#### Source records
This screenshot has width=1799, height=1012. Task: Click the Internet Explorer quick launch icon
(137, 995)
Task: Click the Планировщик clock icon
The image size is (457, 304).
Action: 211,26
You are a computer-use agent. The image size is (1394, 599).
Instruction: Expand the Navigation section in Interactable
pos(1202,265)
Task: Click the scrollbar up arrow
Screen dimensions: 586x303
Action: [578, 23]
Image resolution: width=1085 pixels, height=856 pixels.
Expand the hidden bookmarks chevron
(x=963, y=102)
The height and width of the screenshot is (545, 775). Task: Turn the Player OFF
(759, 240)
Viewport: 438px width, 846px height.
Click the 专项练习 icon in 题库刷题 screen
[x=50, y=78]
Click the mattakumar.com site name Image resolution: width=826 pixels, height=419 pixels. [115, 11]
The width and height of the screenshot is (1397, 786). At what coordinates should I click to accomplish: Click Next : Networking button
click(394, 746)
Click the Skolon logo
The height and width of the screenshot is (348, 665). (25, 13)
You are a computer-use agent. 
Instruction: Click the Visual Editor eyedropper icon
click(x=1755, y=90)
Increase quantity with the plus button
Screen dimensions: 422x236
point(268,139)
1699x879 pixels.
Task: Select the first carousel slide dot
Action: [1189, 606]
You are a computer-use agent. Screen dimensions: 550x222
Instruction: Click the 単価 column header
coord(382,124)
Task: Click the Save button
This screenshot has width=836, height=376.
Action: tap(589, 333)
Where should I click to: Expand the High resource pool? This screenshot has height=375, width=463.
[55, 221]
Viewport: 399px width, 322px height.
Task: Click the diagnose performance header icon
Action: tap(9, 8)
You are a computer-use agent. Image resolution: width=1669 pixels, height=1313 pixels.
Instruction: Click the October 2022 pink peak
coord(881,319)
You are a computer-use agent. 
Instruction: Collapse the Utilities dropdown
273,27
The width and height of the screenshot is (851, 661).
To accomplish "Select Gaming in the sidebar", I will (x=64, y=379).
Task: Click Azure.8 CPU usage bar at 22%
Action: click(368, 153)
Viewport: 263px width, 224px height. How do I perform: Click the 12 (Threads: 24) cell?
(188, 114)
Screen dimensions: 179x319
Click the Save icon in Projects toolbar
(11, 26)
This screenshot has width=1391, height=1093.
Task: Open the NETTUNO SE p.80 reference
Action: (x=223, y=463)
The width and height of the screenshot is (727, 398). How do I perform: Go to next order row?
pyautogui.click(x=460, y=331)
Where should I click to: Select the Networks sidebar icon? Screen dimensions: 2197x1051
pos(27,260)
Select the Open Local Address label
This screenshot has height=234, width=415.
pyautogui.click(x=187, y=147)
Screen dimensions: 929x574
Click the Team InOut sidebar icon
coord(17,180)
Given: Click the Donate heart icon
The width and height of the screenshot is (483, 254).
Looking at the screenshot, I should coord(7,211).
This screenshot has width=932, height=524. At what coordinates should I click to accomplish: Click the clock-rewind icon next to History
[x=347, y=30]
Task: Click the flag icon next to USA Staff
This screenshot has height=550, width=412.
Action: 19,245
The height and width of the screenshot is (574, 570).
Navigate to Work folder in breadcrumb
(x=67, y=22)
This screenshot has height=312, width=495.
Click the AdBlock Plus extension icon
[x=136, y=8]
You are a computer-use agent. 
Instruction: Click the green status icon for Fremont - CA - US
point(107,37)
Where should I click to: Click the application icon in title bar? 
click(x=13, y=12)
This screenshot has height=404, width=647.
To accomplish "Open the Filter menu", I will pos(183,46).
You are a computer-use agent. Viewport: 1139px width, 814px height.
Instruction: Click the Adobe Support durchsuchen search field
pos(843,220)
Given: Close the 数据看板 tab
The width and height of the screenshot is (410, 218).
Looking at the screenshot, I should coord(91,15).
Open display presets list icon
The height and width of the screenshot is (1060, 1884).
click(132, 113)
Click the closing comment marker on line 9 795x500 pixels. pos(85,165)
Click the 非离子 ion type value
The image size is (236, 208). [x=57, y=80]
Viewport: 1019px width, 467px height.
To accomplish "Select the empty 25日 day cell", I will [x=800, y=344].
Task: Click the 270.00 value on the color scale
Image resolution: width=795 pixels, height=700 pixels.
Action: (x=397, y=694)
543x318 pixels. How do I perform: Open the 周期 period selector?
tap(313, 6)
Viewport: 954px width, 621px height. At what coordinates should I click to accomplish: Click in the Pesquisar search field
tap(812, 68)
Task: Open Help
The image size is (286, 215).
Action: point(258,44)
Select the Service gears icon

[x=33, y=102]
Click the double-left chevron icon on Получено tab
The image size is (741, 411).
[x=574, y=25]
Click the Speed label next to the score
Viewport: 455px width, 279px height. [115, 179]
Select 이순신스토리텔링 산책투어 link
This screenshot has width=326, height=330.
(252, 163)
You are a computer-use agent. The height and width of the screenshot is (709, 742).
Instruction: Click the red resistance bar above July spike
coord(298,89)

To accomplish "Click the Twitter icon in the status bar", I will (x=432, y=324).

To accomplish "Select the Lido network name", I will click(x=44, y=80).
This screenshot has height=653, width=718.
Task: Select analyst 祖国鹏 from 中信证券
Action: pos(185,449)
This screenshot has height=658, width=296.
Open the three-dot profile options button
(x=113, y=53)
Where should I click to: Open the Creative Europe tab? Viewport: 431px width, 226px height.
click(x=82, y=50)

#### OBJECTIVE
Copy all of the data above line for line, changing nothing.

#### FULL RESPONSE
This screenshot has width=1799, height=1012. Task: Click the Internet Explorer quick launch icon
(137, 995)
Task: Click the Планировщик clock icon
The image size is (457, 304).
Action: 211,26
You are a computer-use agent. The image size is (1394, 599).
Instruction: Expand the Navigation section in Interactable
pos(1202,265)
Task: Click the scrollbar up arrow
Screen dimensions: 586x303
Action: [578, 23]
Image resolution: width=1085 pixels, height=856 pixels.
Expand the hidden bookmarks chevron
(x=963, y=102)
The height and width of the screenshot is (545, 775). Task: Turn the Player OFF
(759, 240)
Viewport: 438px width, 846px height.
Click the 专项练习 icon in 题库刷题 screen
[x=50, y=78]
Click the mattakumar.com site name Image resolution: width=826 pixels, height=419 pixels. [115, 11]
The width and height of the screenshot is (1397, 786). At what coordinates should I click to accomplish: Click Next : Networking button
click(394, 746)
Click the Skolon logo
The height and width of the screenshot is (348, 665). (25, 13)
You are a computer-use agent. 
Instruction: Click the Visual Editor eyedropper icon
click(x=1755, y=90)
Increase quantity with the plus button
Screen dimensions: 422x236
point(268,139)
1699x879 pixels.
Task: Select the first carousel slide dot
Action: [1189, 606]
You are a computer-use agent. Screen dimensions: 550x222
Instruction: Click the 単価 column header
coord(382,124)
Task: Click the Save button
This screenshot has width=836, height=376.
Action: tap(589, 333)
Where should I click to: Expand the High resource pool? This screenshot has height=375, width=463.
[55, 221]
Viewport: 399px width, 322px height.
Task: Click the diagnose performance header icon
Action: tap(9, 8)
You are a computer-use agent. Image resolution: width=1669 pixels, height=1313 pixels.
Instruction: Click the October 2022 pink peak
coord(881,319)
You are a computer-use agent. 
Instruction: Collapse the Utilities dropdown
273,27
The width and height of the screenshot is (851, 661).
To accomplish "Select Gaming in the sidebar", I will (x=64, y=379).
Task: Click Azure.8 CPU usage bar at 22%
Action: click(368, 153)
Viewport: 263px width, 224px height. How do I perform: Click the 12 (Threads: 24) cell?
(188, 114)
Screen dimensions: 179x319
Click the Save icon in Projects toolbar
(11, 26)
This screenshot has width=1391, height=1093.
Task: Open the NETTUNO SE p.80 reference
Action: (x=223, y=463)
The width and height of the screenshot is (727, 398). How do I perform: Go to next order row?
pyautogui.click(x=460, y=331)
Where should I click to: Select the Networks sidebar icon? Screen dimensions: 2197x1051
pos(27,260)
Select the Open Local Address label
This screenshot has height=234, width=415.
pyautogui.click(x=187, y=147)
Screen dimensions: 929x574
Click the Team InOut sidebar icon
coord(17,180)
Given: Click the Donate heart icon
The width and height of the screenshot is (483, 254).
Looking at the screenshot, I should coord(7,211).
This screenshot has width=932, height=524. At what coordinates should I click to accomplish: Click the clock-rewind icon next to History
[x=347, y=30]
Task: Click the flag icon next to USA Staff
This screenshot has height=550, width=412.
Action: 19,245
The height and width of the screenshot is (574, 570).
Navigate to Work folder in breadcrumb
(x=67, y=22)
This screenshot has height=312, width=495.
Click the AdBlock Plus extension icon
[x=136, y=8]
You are a computer-use agent. 
Instruction: Click the green status icon for Fremont - CA - US
point(107,37)
Where should I click to: Click the application icon in title bar? 
click(x=13, y=12)
This screenshot has height=404, width=647.
To accomplish "Open the Filter menu", I will pos(183,46).
You are a computer-use agent. Viewport: 1139px width, 814px height.
Instruction: Click the Adobe Support durchsuchen search field
pos(843,220)
Given: Close the 数据看板 tab
The width and height of the screenshot is (410, 218).
Looking at the screenshot, I should coord(91,15).
Open display presets list icon
The height and width of the screenshot is (1060, 1884).
click(132, 113)
Click the closing comment marker on line 9 795x500 pixels. pos(85,165)
Click the 非离子 ion type value
The image size is (236, 208). [x=57, y=80]
Viewport: 1019px width, 467px height.
To accomplish "Select the empty 25日 day cell", I will [x=800, y=344].
Task: Click the 270.00 value on the color scale
Image resolution: width=795 pixels, height=700 pixels.
Action: (x=397, y=694)
543x318 pixels. How do I perform: Open the 周期 period selector?
tap(313, 6)
Viewport: 954px width, 621px height. At what coordinates should I click to accomplish: Click in the Pesquisar search field
tap(812, 68)
Task: Open Help
The image size is (286, 215).
Action: point(258,44)
Select the Service gears icon

[x=33, y=102]
Click the double-left chevron icon on Получено tab
The image size is (741, 411).
[x=574, y=25]
Click the Speed label next to the score
Viewport: 455px width, 279px height. [115, 179]
Select 이순신스토리텔링 산책투어 link
This screenshot has width=326, height=330.
(252, 163)
You are a computer-use agent. The height and width of the screenshot is (709, 742).
Instruction: Click the red resistance bar above July spike
coord(298,89)

To accomplish "Click the Twitter icon in the status bar", I will (x=432, y=324).

To accomplish "Select the Lido network name", I will click(x=44, y=80).
This screenshot has height=653, width=718.
Task: Select analyst 祖国鹏 from 中信证券
Action: pos(185,449)
This screenshot has height=658, width=296.
Open the three-dot profile options button
(x=113, y=53)
Where should I click to: Open the Creative Europe tab? Viewport: 431px width, 226px height.
click(x=82, y=50)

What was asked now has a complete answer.